#### [EXTRAIT DU TEXTE]
.....

Décrypter, c’est être vigilant sur notre monde, notre société, ses dirigeants et ses puissants. C’est chercher à comprendre les enjeux spirituels, parfois évidents et parfois cachés.

Résister

La deuxième piste découle de la première. Après avoir décrypté, il s’agit de résister. Veiller à ne jamais plier le genou devant la bête, quelle que soit la forme qu’elle prend.

Il y a eu dans l’histoire des manifestations évidentes de cette bête, d’autres plus insidieuses. Aujourd’hui, il y a une bête évidente à identifier. C’est la bête islamiste. Pas de doute possible. Daesh a la marque des bêtes de l’Apocalypse, avec sa logique de terreur, sa volonté d’expansion et d’extermination, en particulier envers les chrétiens. Avec sa puissance totalitaire et sa force de propagande. Il faut la combattre, prier pour que la communauté internationale mette tout en œuvre pour la vaincre.

Mais est-elle la seule contre laquelle se prémunir aujourd’hui ? L’apparence inoffensive de la seconde bête doit nous mettre en garde. Sa voix de dragon n’est-elle pas aussi dans les discours haineux et xénophobes, antisémites ou islamophobe, qui ont tendance à se banaliser ? La poussée des partis politiques extrêmes en Europe, et en particulier en France, est inquiétante. Surtout quand elle se confirme dans les urnes…

Saviez-vous que l’ONU, à travers son comité pour l’élimination de la discrimination raciale (Cerd) a dénoncé cette semaine la banalisation du discours haineux en France à l’égard des minorités ?

Il nous faut résister aux deux bêtes : la première, terrifiante et inquiétante, autant que la seconde, insidieuse et séductrice.

Prier

La troisième piste découle des deux premières. Prier. L’exhortation n’est pas présente explicitement dans notre texte mais elle en est la conséquence inévitable pour le croyant.

Prier pour avoir la sagesse de comprendre le « chiffre de la bête », débusquer la bête et ne pas nous laisser séduire ou terroriser. Prier pour décrypter notre monde avec discernement et ne pas s’engager dans des théories fumeuses ou farfelues.

Prier pour avoir la force et le courage de résister quand cela est nécessaire. Le courage de s’élever contre le pouvoir quand il se transforme en bête, le courage de dénoncer les idéologies haineuses et moribondes.

.....

#### [DONNÉES FOURNIES]

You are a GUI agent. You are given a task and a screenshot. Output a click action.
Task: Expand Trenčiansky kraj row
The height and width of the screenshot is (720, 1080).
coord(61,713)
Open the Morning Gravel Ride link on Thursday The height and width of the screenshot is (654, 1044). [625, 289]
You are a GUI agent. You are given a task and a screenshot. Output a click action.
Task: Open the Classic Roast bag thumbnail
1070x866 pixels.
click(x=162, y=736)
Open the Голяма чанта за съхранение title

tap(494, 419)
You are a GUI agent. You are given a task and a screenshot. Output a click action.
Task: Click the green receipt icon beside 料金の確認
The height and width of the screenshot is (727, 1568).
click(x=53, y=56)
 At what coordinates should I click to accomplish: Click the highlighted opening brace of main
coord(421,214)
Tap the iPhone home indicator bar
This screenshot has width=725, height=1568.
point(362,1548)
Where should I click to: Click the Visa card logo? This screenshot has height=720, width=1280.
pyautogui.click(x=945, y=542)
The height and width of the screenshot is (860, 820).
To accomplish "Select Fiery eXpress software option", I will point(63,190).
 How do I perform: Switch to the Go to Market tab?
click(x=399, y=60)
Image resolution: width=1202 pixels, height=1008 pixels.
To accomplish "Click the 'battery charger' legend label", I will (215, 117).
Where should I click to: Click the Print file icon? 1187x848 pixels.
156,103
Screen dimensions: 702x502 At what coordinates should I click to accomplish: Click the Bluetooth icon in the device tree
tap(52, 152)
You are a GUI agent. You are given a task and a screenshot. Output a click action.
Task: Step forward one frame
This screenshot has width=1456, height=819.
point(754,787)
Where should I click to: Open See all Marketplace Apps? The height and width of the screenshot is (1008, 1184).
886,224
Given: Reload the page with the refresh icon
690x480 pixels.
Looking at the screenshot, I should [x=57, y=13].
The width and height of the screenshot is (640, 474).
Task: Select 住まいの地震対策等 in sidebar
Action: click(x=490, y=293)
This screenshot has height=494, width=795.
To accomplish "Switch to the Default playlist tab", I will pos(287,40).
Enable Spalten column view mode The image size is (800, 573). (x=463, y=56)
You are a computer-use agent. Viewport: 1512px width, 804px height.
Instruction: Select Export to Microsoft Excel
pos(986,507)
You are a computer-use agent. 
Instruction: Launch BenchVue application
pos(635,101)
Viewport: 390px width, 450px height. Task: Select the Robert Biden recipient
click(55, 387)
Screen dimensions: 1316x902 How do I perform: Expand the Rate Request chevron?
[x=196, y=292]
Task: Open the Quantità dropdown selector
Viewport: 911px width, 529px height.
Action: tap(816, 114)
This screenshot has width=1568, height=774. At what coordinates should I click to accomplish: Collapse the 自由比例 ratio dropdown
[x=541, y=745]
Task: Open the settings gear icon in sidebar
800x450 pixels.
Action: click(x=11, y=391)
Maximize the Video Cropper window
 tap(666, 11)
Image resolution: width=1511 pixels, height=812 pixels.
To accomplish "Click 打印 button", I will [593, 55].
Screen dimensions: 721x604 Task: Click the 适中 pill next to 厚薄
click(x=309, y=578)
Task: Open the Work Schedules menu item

.....

#### [COMPLÉTEZ CE QUI SUIT]
A) Reformulez plus brièvement le paragraphe de l'extrait qui commence par « Il y a eu dans l'histoire » en conservant ses faits principaux.
B) Transcrivez sans rien changer le passage de l'extrait qui commence par « Il y a eu dans » et se poursuit jusqu'à « pour la vaincre. ».

#### [RÉPONSES]
A) Au cours de l'histoire, la bête s'est manifestée de façon tantôt évidente, tantôt insidieuse. Aujourd'hui, la bête évidente est la bête islamiste. Daesh en porte la marque par sa logique de terreur, sa volonté d'expansion et d'extermination, surtout envers les chrétiens, ainsi que par sa puissance totalitaire et sa propagande. Il faut la combattre et prier pour que la communauté internationale fasse tout pour la vaincre.

B)
Il y a eu dans l’histoire des manifestations évidentes de cette bête, d’autres plus insidieuses. Aujourd’hui, il y a une bête évidente à identifier. C’est la bête islamiste. Pas de doute possible. Daesh a la marque des bêtes de l’Apocalypse, avec sa logique de terreur, sa volonté d’expansion et d’extermination, en particulier envers les chrétiens. Avec sa puissance totalitaire et sa force de propagande. Il faut la combattre, prier pour que la communauté internationale mette tout en œuvre pour la vaincre.